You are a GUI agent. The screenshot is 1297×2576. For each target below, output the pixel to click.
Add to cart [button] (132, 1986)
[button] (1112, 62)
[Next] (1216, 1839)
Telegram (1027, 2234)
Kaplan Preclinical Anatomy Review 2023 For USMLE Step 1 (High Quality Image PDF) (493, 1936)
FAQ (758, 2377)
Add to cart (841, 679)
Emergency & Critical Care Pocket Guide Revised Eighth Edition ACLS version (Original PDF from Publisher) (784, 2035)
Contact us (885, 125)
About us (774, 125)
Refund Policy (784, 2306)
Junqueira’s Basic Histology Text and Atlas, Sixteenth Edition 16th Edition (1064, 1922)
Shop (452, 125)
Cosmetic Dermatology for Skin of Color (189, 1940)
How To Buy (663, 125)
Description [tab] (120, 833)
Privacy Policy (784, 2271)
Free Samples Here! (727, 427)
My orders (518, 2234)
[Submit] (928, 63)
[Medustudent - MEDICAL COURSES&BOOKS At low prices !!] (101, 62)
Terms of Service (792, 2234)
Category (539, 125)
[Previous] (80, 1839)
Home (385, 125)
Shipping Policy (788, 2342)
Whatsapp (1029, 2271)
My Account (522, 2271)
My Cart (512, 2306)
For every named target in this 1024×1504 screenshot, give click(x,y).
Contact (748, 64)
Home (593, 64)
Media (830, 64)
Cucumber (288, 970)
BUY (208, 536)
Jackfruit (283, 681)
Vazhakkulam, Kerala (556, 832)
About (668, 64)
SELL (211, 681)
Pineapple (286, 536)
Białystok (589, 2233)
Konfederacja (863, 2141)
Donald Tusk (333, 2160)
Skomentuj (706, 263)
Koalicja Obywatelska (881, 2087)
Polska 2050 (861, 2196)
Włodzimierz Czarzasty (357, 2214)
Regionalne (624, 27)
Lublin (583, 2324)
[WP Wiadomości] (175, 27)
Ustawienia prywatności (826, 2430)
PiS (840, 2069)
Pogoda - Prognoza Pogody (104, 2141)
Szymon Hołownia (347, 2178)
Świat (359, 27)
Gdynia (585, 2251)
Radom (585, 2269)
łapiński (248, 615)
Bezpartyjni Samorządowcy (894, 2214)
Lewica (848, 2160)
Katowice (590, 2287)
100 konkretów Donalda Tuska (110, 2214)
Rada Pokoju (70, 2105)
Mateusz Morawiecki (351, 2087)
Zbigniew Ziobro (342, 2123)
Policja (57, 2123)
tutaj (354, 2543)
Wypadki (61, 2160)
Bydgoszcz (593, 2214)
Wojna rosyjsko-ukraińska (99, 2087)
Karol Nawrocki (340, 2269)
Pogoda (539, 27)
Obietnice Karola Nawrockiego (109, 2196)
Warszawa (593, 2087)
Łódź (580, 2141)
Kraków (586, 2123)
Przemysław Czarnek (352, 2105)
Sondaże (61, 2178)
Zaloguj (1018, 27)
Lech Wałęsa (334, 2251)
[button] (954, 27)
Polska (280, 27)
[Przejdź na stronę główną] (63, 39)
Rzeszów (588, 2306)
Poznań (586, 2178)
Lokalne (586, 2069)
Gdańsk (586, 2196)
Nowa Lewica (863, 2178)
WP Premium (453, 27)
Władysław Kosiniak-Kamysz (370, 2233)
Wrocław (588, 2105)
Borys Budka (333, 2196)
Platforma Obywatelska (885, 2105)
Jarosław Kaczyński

▶ _Problem to work on_:
Every line of the records that includes the word "Obywatelska" should be gathered.

▶ _Reply to the exercise_:
Koalicja Obywatelska (881, 2087)
Platforma Obywatelska (885, 2105)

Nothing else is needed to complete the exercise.